How to complete this task
Each entry should be written out again exactly, so that nothing is lost.

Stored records
..........

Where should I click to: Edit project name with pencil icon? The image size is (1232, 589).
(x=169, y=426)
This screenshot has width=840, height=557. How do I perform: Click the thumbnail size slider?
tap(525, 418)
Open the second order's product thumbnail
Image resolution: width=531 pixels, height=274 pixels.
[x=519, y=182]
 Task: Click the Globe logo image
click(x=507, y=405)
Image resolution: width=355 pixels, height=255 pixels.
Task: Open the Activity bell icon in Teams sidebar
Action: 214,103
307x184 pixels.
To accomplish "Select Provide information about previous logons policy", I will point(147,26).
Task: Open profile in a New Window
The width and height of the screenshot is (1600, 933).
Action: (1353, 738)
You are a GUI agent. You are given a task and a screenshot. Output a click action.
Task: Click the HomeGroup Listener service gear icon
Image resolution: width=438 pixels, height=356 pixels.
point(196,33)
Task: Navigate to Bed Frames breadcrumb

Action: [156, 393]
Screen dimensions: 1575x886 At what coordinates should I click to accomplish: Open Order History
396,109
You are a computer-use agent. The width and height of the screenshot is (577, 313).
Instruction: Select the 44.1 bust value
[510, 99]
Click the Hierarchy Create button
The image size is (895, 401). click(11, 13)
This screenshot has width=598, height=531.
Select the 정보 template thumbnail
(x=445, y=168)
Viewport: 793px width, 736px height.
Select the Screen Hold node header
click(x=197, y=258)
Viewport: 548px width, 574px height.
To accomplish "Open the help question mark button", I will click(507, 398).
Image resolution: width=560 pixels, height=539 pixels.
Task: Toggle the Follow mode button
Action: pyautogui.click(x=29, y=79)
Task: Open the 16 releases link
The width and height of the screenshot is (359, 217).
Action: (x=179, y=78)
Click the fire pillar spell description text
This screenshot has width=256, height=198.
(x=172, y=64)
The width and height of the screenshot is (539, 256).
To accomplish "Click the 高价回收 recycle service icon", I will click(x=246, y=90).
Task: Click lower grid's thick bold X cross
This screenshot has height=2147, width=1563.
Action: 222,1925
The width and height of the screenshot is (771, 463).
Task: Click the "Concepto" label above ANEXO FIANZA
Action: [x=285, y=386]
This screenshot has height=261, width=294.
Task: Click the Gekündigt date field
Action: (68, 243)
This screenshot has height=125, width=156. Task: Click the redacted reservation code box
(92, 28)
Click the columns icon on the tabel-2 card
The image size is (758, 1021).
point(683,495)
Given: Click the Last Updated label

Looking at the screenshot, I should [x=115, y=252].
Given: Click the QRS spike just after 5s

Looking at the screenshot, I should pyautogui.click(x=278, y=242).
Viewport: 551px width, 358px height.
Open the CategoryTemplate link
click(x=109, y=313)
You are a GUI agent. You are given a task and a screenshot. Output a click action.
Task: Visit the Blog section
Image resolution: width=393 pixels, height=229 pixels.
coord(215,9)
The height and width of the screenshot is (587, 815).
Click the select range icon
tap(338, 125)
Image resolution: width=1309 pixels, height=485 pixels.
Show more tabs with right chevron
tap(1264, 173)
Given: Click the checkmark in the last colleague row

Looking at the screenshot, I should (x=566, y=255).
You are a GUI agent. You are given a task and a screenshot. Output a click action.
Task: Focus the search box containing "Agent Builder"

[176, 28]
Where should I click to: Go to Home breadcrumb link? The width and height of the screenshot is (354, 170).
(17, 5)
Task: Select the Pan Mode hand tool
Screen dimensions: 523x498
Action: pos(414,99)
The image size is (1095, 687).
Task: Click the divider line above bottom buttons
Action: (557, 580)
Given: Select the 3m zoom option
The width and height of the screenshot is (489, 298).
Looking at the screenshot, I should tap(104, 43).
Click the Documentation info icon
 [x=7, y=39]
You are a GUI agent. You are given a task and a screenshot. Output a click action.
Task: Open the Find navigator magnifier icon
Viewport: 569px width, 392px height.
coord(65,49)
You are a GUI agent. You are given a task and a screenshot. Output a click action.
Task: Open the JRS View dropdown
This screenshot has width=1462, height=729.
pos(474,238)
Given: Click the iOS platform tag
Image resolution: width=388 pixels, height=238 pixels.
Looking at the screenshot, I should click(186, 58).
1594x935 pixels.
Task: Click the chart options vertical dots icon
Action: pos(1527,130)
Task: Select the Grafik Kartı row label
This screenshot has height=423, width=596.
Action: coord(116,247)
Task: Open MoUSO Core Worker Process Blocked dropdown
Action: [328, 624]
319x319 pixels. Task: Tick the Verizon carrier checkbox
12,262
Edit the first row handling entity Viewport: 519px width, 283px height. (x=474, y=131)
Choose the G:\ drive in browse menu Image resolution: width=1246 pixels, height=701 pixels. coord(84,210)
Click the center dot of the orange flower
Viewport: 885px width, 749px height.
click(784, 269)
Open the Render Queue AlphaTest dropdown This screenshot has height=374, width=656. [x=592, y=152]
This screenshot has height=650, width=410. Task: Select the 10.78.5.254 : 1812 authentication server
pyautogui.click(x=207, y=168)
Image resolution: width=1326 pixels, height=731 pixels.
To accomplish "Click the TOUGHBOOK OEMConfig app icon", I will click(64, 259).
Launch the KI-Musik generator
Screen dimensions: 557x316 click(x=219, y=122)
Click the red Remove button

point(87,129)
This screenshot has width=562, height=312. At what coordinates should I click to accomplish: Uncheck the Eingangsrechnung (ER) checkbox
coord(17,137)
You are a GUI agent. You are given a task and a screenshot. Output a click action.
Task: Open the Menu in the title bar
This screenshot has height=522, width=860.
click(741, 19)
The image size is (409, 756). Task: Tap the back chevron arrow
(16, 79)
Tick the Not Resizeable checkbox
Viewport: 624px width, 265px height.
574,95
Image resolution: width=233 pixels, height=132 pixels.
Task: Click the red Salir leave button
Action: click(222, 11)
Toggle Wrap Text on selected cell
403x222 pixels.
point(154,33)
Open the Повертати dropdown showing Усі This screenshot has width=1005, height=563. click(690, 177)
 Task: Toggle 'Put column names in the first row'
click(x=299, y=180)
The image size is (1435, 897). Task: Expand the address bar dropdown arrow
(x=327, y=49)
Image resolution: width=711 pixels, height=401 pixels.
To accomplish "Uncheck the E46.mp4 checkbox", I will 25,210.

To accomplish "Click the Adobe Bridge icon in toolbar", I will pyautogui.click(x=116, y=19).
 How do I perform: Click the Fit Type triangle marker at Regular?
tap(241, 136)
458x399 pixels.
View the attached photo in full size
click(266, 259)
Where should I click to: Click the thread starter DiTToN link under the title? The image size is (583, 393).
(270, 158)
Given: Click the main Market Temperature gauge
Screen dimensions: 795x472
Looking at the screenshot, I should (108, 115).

..........

Answer section
Where should I click to: Edit project name with pencil icon? The image size is (1232, 589).
(x=169, y=426)
This screenshot has width=840, height=557. How do I perform: Click the thumbnail size slider?
tap(525, 418)
Open the second order's product thumbnail
Image resolution: width=531 pixels, height=274 pixels.
[x=519, y=182]
 Task: Click the Globe logo image
click(x=507, y=405)
Image resolution: width=355 pixels, height=255 pixels.
Task: Open the Activity bell icon in Teams sidebar
Action: 214,103
307x184 pixels.
To accomplish "Select Provide information about previous logons policy", I will point(147,26).
Task: Open profile in a New Window
The width and height of the screenshot is (1600, 933).
Action: (1353, 738)
You are a GUI agent. You are given a task and a screenshot. Output a click action.
Task: Click the HomeGroup Listener service gear icon
Image resolution: width=438 pixels, height=356 pixels.
point(196,33)
Task: Navigate to Bed Frames breadcrumb

Action: [156, 393]
Screen dimensions: 1575x886 At what coordinates should I click to accomplish: Open Order History
396,109
You are a computer-use agent. The width and height of the screenshot is (577, 313).
Instruction: Select the 44.1 bust value
[510, 99]
Click the Hierarchy Create button
The image size is (895, 401). click(11, 13)
This screenshot has width=598, height=531.
Select the 정보 template thumbnail
(x=445, y=168)
Viewport: 793px width, 736px height.
Select the Screen Hold node header
click(x=197, y=258)
Viewport: 548px width, 574px height.
To accomplish "Open the help question mark button", I will click(507, 398).
Image resolution: width=560 pixels, height=539 pixels.
Task: Toggle the Follow mode button
Action: pyautogui.click(x=29, y=79)
Task: Open the 16 releases link
The width and height of the screenshot is (359, 217).
Action: (x=179, y=78)
Click the fire pillar spell description text
This screenshot has width=256, height=198.
(x=172, y=64)
The width and height of the screenshot is (539, 256).
To accomplish "Click the 高价回收 recycle service icon", I will click(x=246, y=90).
Task: Click lower grid's thick bold X cross
This screenshot has height=2147, width=1563.
Action: 222,1925
The width and height of the screenshot is (771, 463).
Task: Click the "Concepto" label above ANEXO FIANZA
Action: [x=285, y=386]
This screenshot has height=261, width=294.
Task: Click the Gekündigt date field
Action: (68, 243)
This screenshot has height=125, width=156. Task: Click the redacted reservation code box
(92, 28)
Click the columns icon on the tabel-2 card
The image size is (758, 1021).
point(683,495)
Given: Click the Last Updated label

Looking at the screenshot, I should [x=115, y=252].
Given: Click the QRS spike just after 5s

Looking at the screenshot, I should pyautogui.click(x=278, y=242).
Viewport: 551px width, 358px height.
Open the CategoryTemplate link
click(x=109, y=313)
You are a GUI agent. You are given a task and a screenshot. Output a click action.
Task: Visit the Blog section
Image resolution: width=393 pixels, height=229 pixels.
coord(215,9)
The height and width of the screenshot is (587, 815).
Click the select range icon
tap(338, 125)
Image resolution: width=1309 pixels, height=485 pixels.
Show more tabs with right chevron
tap(1264, 173)
Given: Click the checkmark in the last colleague row

Looking at the screenshot, I should (x=566, y=255).
You are a GUI agent. You are given a task and a screenshot. Output a click action.
Task: Focus the search box containing "Agent Builder"

[176, 28]
Where should I click to: Go to Home breadcrumb link? The width and height of the screenshot is (354, 170).
(17, 5)
Task: Select the Pan Mode hand tool
Screen dimensions: 523x498
Action: pos(414,99)
The image size is (1095, 687).
Task: Click the divider line above bottom buttons
Action: (557, 580)
Given: Select the 3m zoom option
The width and height of the screenshot is (489, 298).
Looking at the screenshot, I should tap(104, 43).
Click the Documentation info icon
 [x=7, y=39]
You are a GUI agent. You are given a task and a screenshot. Output a click action.
Task: Open the Find navigator magnifier icon
Viewport: 569px width, 392px height.
coord(65,49)
You are a GUI agent. You are given a task and a screenshot. Output a click action.
Task: Open the JRS View dropdown
This screenshot has width=1462, height=729.
pos(474,238)
Given: Click the iOS platform tag
Image resolution: width=388 pixels, height=238 pixels.
Looking at the screenshot, I should click(186, 58).
1594x935 pixels.
Task: Click the chart options vertical dots icon
Action: pos(1527,130)
Task: Select the Grafik Kartı row label
This screenshot has height=423, width=596.
Action: coord(116,247)
Task: Open MoUSO Core Worker Process Blocked dropdown
Action: [328, 624]
319x319 pixels. Task: Tick the Verizon carrier checkbox
12,262
Edit the first row handling entity Viewport: 519px width, 283px height. (x=474, y=131)
Choose the G:\ drive in browse menu Image resolution: width=1246 pixels, height=701 pixels. coord(84,210)
Click the center dot of the orange flower
Viewport: 885px width, 749px height.
click(784, 269)
Open the Render Queue AlphaTest dropdown This screenshot has height=374, width=656. [x=592, y=152]
This screenshot has height=650, width=410. Task: Select the 10.78.5.254 : 1812 authentication server
pyautogui.click(x=207, y=168)
Image resolution: width=1326 pixels, height=731 pixels.
To accomplish "Click the TOUGHBOOK OEMConfig app icon", I will click(64, 259).
Launch the KI-Musik generator
Screen dimensions: 557x316 click(x=219, y=122)
Click the red Remove button

point(87,129)
This screenshot has width=562, height=312. At what coordinates should I click to accomplish: Uncheck the Eingangsrechnung (ER) checkbox
coord(17,137)
You are a GUI agent. You are given a task and a screenshot. Output a click action.
Task: Open the Menu in the title bar
This screenshot has height=522, width=860.
click(741, 19)
The image size is (409, 756). Task: Tap the back chevron arrow
(16, 79)
Tick the Not Resizeable checkbox
Viewport: 624px width, 265px height.
574,95
Image resolution: width=233 pixels, height=132 pixels.
Task: Click the red Salir leave button
Action: click(222, 11)
Toggle Wrap Text on selected cell
403x222 pixels.
point(154,33)
Open the Повертати dropdown showing Усі This screenshot has width=1005, height=563. click(690, 177)
 Task: Toggle 'Put column names in the first row'
click(x=299, y=180)
The image size is (1435, 897). Task: Expand the address bar dropdown arrow
(x=327, y=49)
Image resolution: width=711 pixels, height=401 pixels.
To accomplish "Uncheck the E46.mp4 checkbox", I will 25,210.

To accomplish "Click the Adobe Bridge icon in toolbar", I will pyautogui.click(x=116, y=19).
 How do I perform: Click the Fit Type triangle marker at Regular?
tap(241, 136)
458x399 pixels.
View the attached photo in full size
click(266, 259)
Where should I click to: Click the thread starter DiTToN link under the title? The image size is (583, 393).
(270, 158)
Given: Click the main Market Temperature gauge
Screen dimensions: 795x472
Looking at the screenshot, I should (108, 115).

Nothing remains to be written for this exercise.